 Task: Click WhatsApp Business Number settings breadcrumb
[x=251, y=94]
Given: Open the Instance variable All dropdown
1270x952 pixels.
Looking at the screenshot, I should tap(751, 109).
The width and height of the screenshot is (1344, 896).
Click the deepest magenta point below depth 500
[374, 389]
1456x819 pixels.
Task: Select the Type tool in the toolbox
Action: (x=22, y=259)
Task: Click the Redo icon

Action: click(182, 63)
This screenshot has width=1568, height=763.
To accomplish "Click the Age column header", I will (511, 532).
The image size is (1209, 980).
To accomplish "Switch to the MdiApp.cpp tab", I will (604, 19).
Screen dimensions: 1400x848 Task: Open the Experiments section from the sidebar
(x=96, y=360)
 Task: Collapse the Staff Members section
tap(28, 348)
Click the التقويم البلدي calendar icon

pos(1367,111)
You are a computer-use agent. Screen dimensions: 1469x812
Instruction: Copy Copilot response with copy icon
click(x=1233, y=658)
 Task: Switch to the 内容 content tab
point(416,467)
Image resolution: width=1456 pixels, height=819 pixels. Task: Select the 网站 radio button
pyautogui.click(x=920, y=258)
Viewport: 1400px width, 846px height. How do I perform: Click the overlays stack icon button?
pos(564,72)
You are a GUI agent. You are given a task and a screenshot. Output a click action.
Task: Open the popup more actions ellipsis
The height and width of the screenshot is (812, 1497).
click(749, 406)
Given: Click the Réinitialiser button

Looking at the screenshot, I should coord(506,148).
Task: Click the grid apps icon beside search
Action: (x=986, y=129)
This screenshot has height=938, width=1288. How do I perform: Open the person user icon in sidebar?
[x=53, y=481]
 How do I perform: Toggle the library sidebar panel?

____

Whenever the word "accomplish" occurs in a line of the listing above, return that line.

To accomplish "Click the Age column header", I will (511, 532).
To accomplish "Switch to the MdiApp.cpp tab", I will (604, 19).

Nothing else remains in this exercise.